PASSAGE:
I don't understand why you write the game off to newcomers just because you cannot compete with veterans immediately. What I am trying to say is if you do not have an extensive knowledge of the majority of ships/modules in the game, regardless of ingame skills you will fail... often. Even with that knowledge, and those ingame skills, there are plenty of no-win scenarios against low-sp pilots. I don't know what a pauper is, but the majority of trade in Eve happens inside empire because it is safe (for some). If you have ever been to Jita and 0.0 in the same day, this is abundantly obvious. If you need proof of this, log in and check the market history it is available ingame for every region, on every single item.
There is a forum on the Eve website where people post fan videos, or just videos of themselves doing pvp, I have seen multiple threads of people creating new accounts with a few friends and getting several kills per death. How could this be possible if the entire game is centered around trained skills? Another anecdotal story, back when I was a noob my godly rich corp mates were 2+ years ahead of me minimum, not to mention having hoards of cash. It took some time but within my first year I could beat some of them (1v1), and provide adequate support in pvp situations.
If you join a 0.0 alliance, the majority of enemies you see WILL be flying t2 ships, because t1 ships are generally to slow for 50+ jump incursions into hostile territory in anything smaller than a 20 man fleet. Try flying to hostile territory (or find a wormhole there) you will see plenty of t1 ships, as well as mining barges etc.
For the record, 22m skill points has you nearly (if not) maxed out to fly a battlecruiser and you can fly one with relative efficiency as low as 5m sp easily. A group of 3 noobs in cruisers could easily kill a vets battleship it has happened to me(and plenty of others). Also 'coordinate with your allies' means exactly what it says. Your allies do not have to be high skilled I did not say nor imply such a thing. in fact I stated the exact opposite: "even if the other guy is far beyond you in terms of ISK and ingame skills, he will have no chance whatsoever".

TO-DO LIST:
• a. Reproduce the Eve forum post from the words "There is a forum" through the words "in pvp situations.", beginning at the first and stopping after the second.
• b. List every class of ship named in the Eve forum post, leaving out the t1 and t2 tech labels.

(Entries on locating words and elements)
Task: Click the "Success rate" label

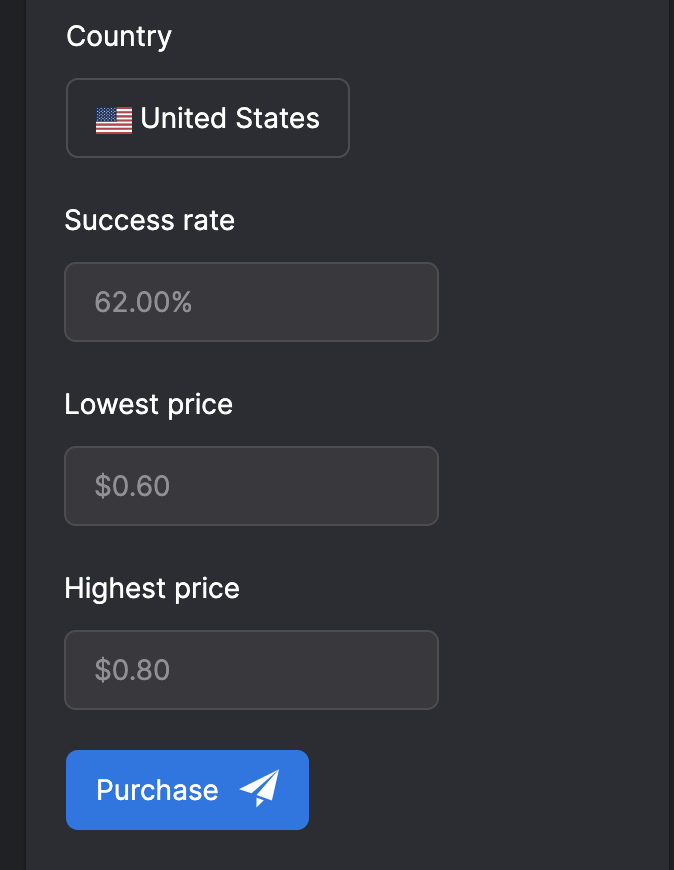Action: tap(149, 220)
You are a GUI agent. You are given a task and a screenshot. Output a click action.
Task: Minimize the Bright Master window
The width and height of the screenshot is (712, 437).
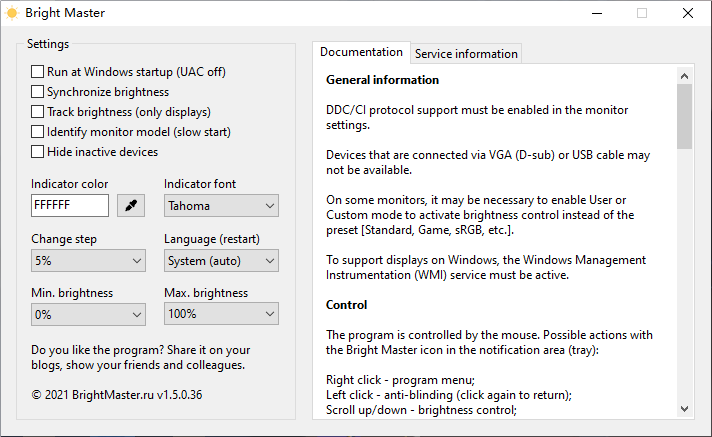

SOLUTIONS IN ORDER:
• a.
There is a forum on the Eve website where people post fan videos, or just videos of themselves doing pvp, I have seen multiple threads of people creating new accounts with a few friends and getting several kills per death. How could this be possible if the entire game is centered around trained skills? Another anecdotal story, back when I was a noob my godly rich corp mates were 2+ years ahead of me minimum, not to mention having hoards of cash. It took some time but within my first year I could beat some of them (1v1), and provide adequate support in pvp situations.

• b. mining barges, battlecruiser, cruisers, battleship